* _Problems and tasks_:
- A) From the Smart Living article, extract the passage starting with "Susan Brownknight, CEO" and going on through "viable tech solution.".
- B) In the Smart Living article, what return on investment does the Xavier University research study give for the smart refrigerator?

* _Supplied text_:
================================

Smart Living

October 1, 2021

LADD’s Smart Living program is about using technology to empower people with disabilities to live more independent, satisfying lives.
Smart Living is a new, innovative and more affordable way of delivering critical supports to adults with developmental disabilities living in the community. The system utilizes a multitude of integrated technology solutions, a customized dashboard and app that integrates multiple users’ data and a lean and nimble staffing model. Combined, these three components have the ability to disrupt the current service model and provide a new way of supporting people with developmental disabilities in our community.
Susan Brownknight, CEO of LADD, “Originally, we believed there were others tackling the trifecta of challenges: tech, staffing and affordability.
Smart Living allows an agency like LADD to utilize staff much more efficiently and effectively. Staff deploy when they are needed. The technology and remote staff are there in the back ground customized to a person’s day-to-day needs.
In-person staff are then able to provide specialized intervention that only a skilled and trained person can provide. In-person staff are also available when there is no viable tech solution.
The deeper we got into our pilot the more we heard and saw that the need for a leaner staffing model like ours. And, the more we heard about the desperate need for more affordable community integrated living options. And, so we are working like hell to accelerate the scaling of our Smart Living system.”
LADD’s Smart Living technology has already expanded to 44 sites, and the goal by end of 2022 is to have 100 people supported by Smart Living technology. All the technology is designed to increase health, safety, and independence. For the team developing and managing the Smart Living program, there are some incredible successes, some surprises, and some things that still need figured out:
Says Brownknight with regard to “successes,” “The support platform, which we took months to find and vet has turned out to have some solid attributes including voice and video chat that lets our support staff talk directly to the residents, sensors that detect movement through house – like pacing at night, and wearables that monitor heart rate to track stress.”
There have also been some genuine surprises. Per a Xavier University research study, the smart refrigerator has a return on investment of ten weeks. The refrigerator assists people in planning menus and grocery lists, sending the list directly to Kroger. It also tracks leftovers so you can adjust based on how much food you have left. “What I love about the fridge,” shares Susan, “is that it gives the power back over to the people receiving services, while also allowing remote staff to utilize data to support healthy decisions. For example, remote staff can recommend healthy meal options through the fridge app. when a person is meal planning.”

================================

* _Entries supplied_:
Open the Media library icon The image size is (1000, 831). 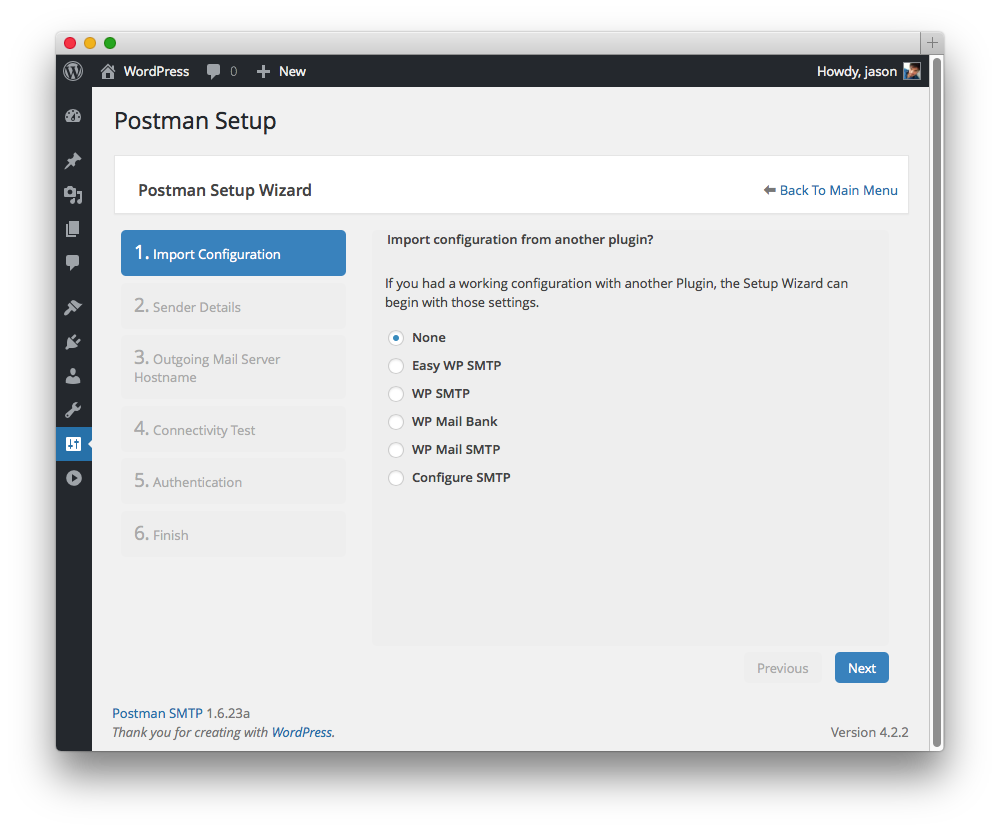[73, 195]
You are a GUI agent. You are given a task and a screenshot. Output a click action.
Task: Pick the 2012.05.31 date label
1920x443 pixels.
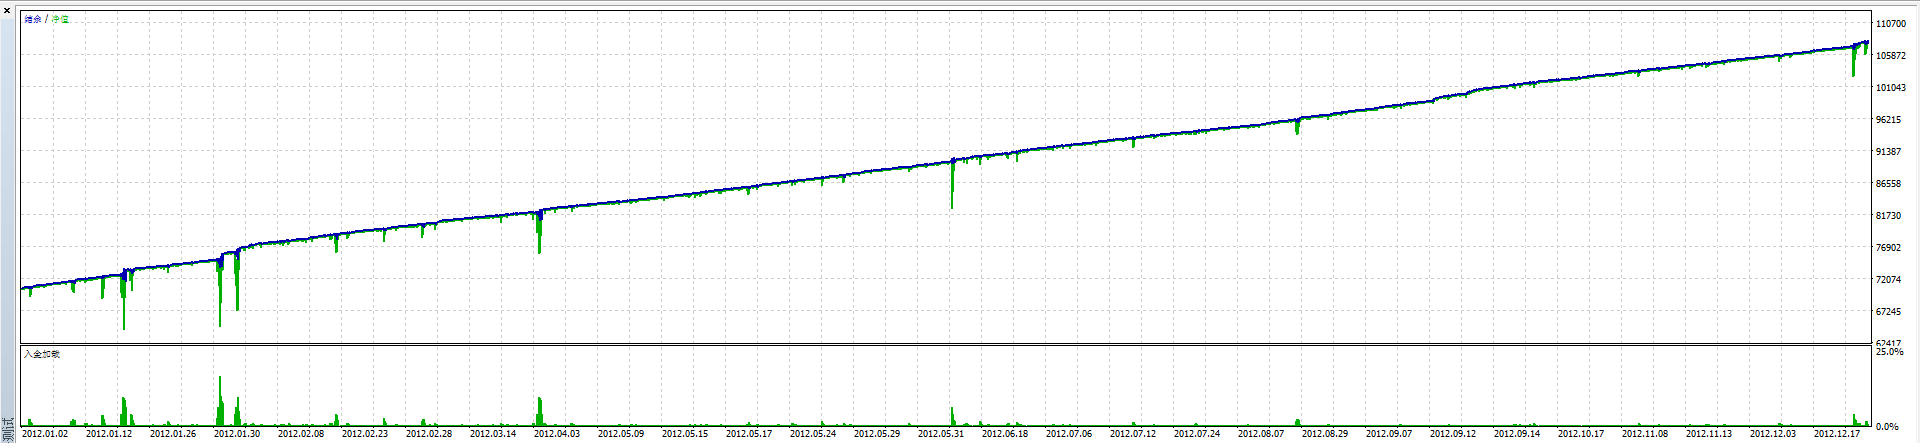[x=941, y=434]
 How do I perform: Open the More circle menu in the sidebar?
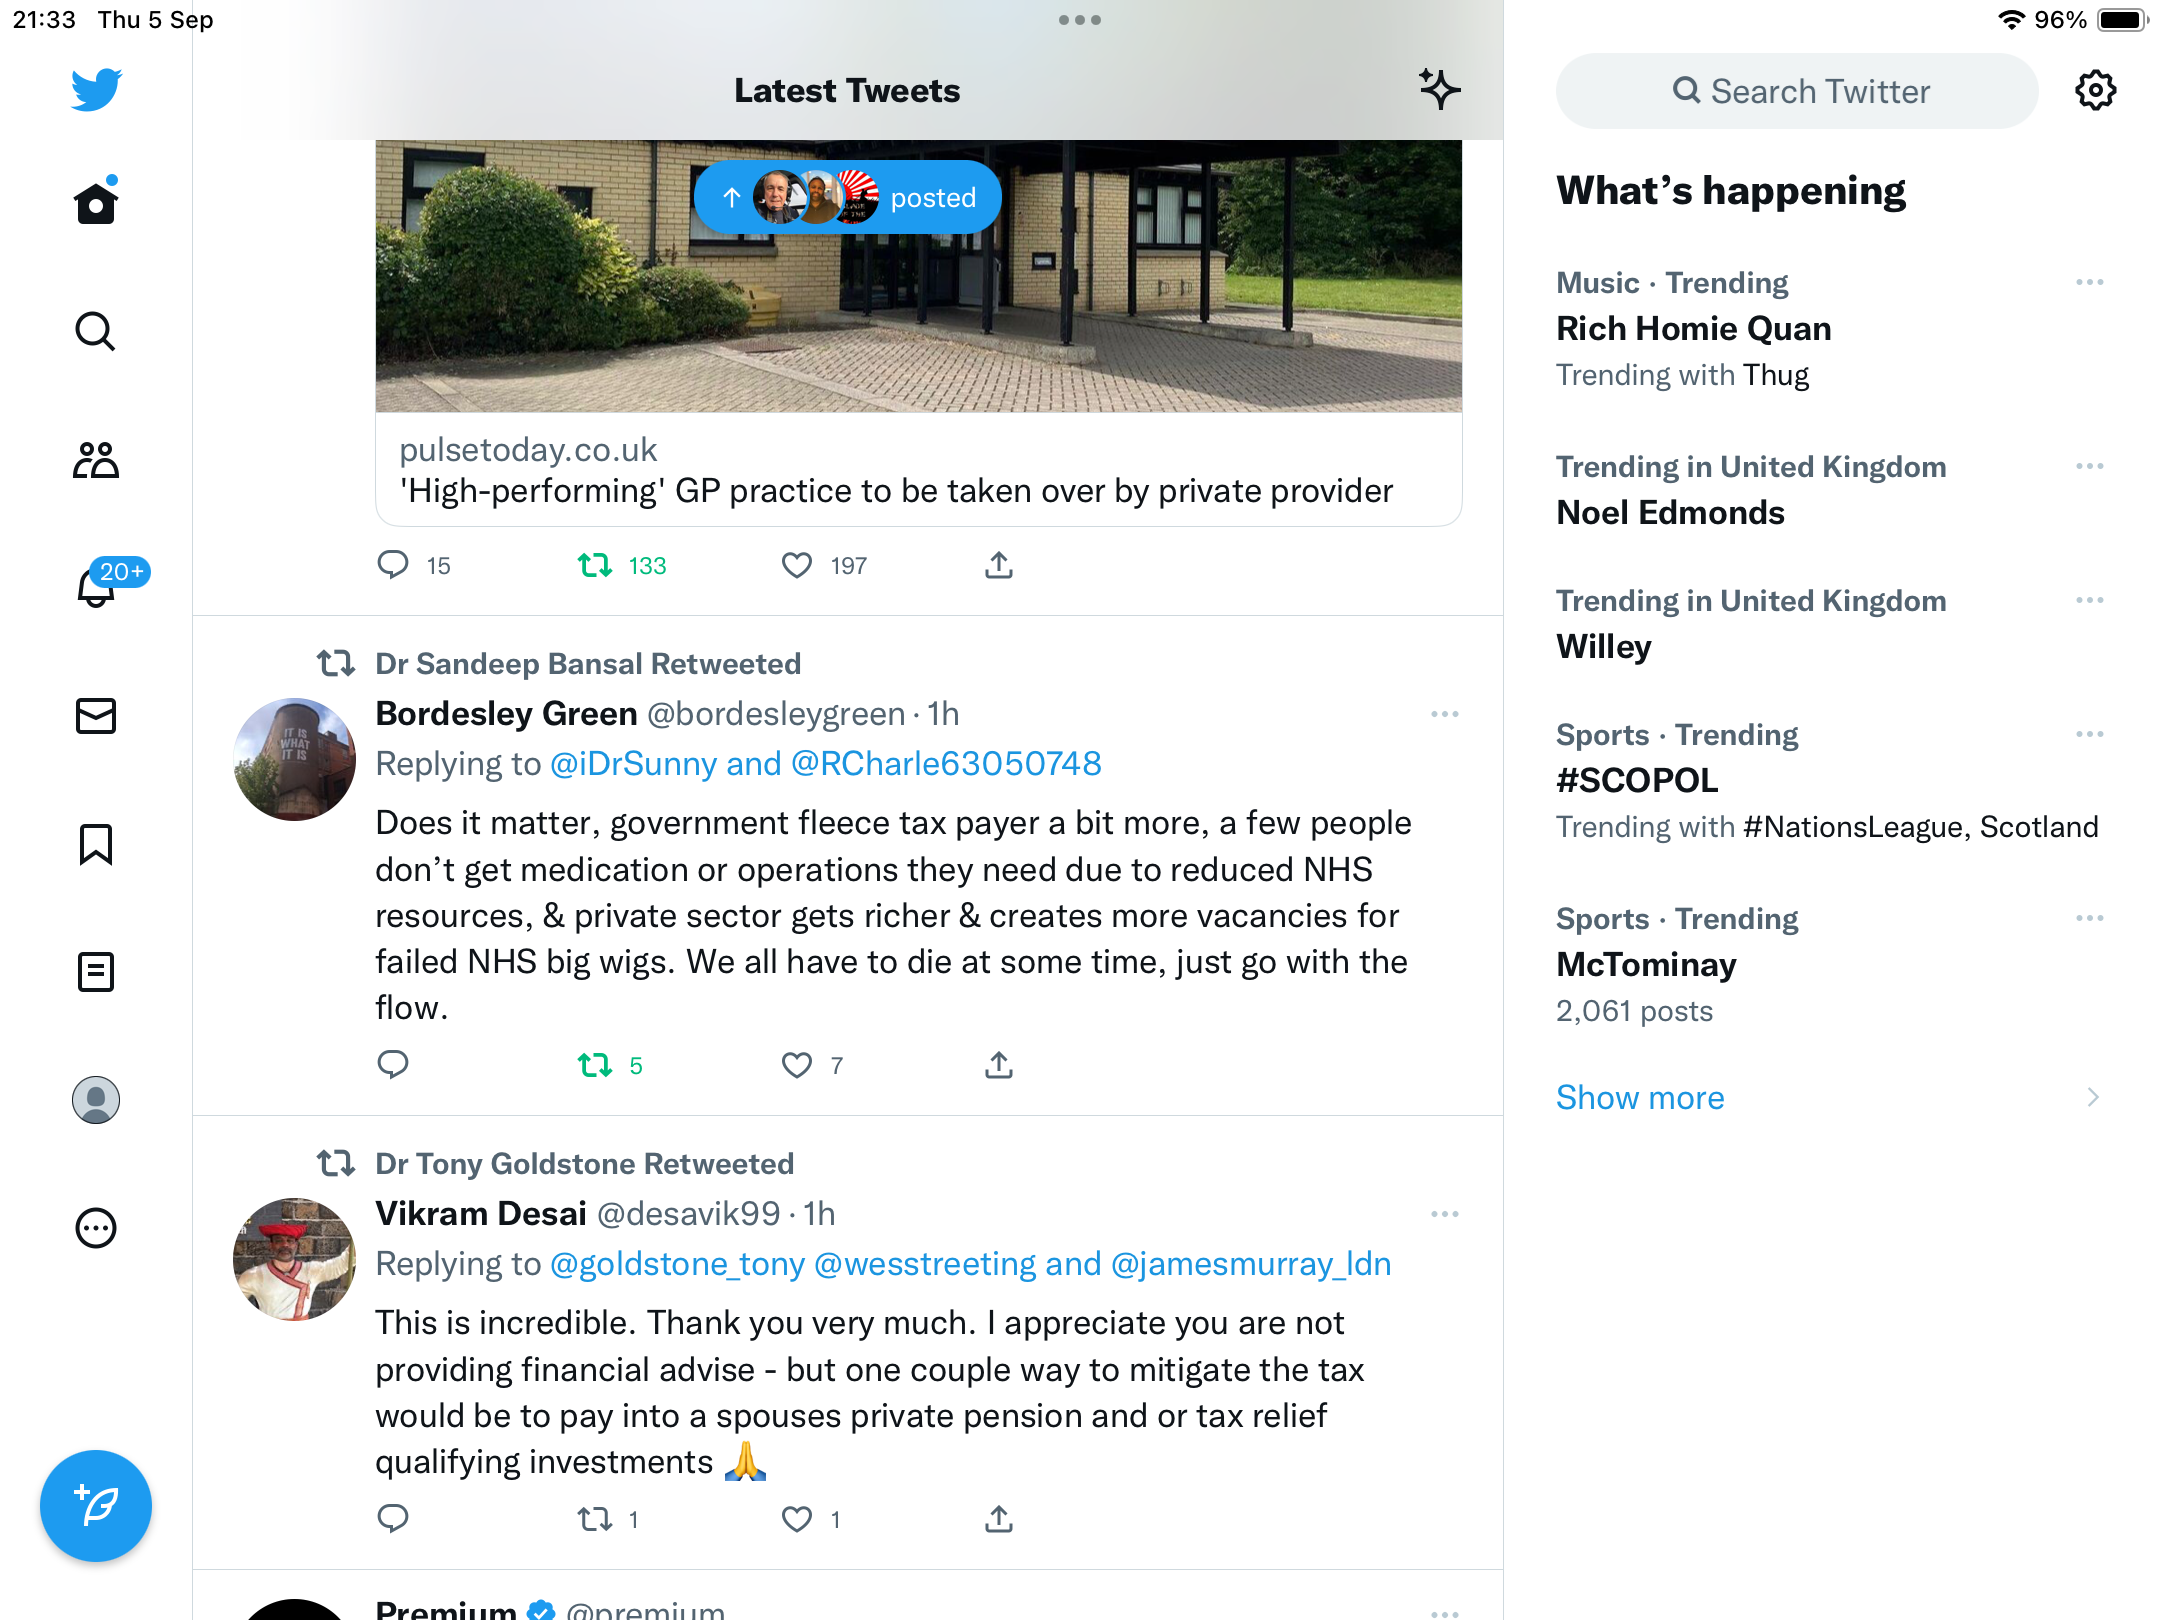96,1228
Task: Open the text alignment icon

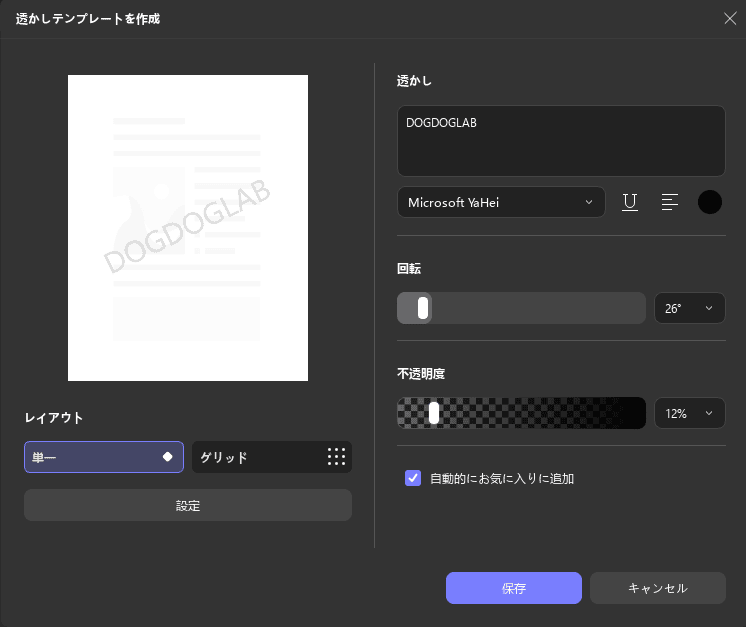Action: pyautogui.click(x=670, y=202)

================================

* _Outputs by task_:
- A)
Susan Brownknight, CEO of LADD, “Originally, we believed there were others tackling the trifecta of challenges: tech, staffing and affordability.
Smart Living allows an agency like LADD to utilize staff much more efficiently and effectively. Staff deploy when they are needed. The technology and remote staff are there in the back ground customized to a person’s day-to-day needs.
In-person staff are then able to provide specialized intervention that only a skilled and trained person can provide. In-person staff are also available when there is no viable tech solution.

- B) Ten weeks.